Após todas as providências legais terem sido tomadas entre o goleiro Paulo Wanzeler do São Francisco e o auxiliar Marcio Gleidson Correia Dias (ASP-FIFA), o departamento de arbitragem da Federação Paraense de Futebol (FPF) irá pedir que o agressor seja banido do futebol.
“É inadmissível que nos dias de hoje venham ocorrer fatos ‘animalescos’ como estes. Como membro do Sindicato dos Árbitros do Pará (Sindarp) e presidente da Comissão de Arbitragem da FPF, não posso aceitar isso. Medidas serão tomadas nas esferas civil e criminal”, explicou José Guilhermino de Abreu.
Paulo Wanzeler defende o São Francisco. (Foto: Reprodução/Facebook)

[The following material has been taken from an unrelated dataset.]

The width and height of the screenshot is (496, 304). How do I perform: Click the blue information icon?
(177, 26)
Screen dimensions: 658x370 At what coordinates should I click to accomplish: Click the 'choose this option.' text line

A Federação ainda não publicou a súmula do jogo entre Cametá e São Francisco ocorrido ontem, no Parque do Bacurau. O árbitro Benedito Pinto da Silva tem 24 horas para protocolar o documento na sede da FPF. Após domínio da súmula, com o relato de Benedito, o documento será encaminhado também para o Superior Tribunal de Justiça Desportiva (STJD), para que ocorra julgamento também.
“O Wanzeler foi um menino criado na base do Paysandu é inadimissível que ele apenas peça desculpas, ele tem que ser banido mesmo do futebol e servir de exemplo”, desabafou.
Guilhermino comentou ainda sobre a marcação do pênalti atrasado.
“Todos são seres humanos, passivos a erro. O auxiliar só ajudou o árbitro que não conseguiu ver o lance, todos podem cometer erros. Mesmo que Gleidson estivesse errado nada justifica a agressão que ele sofreu”, disse.
O trio de arbitragem da partida de ontem deve chegar até o fim da manhã em Belém.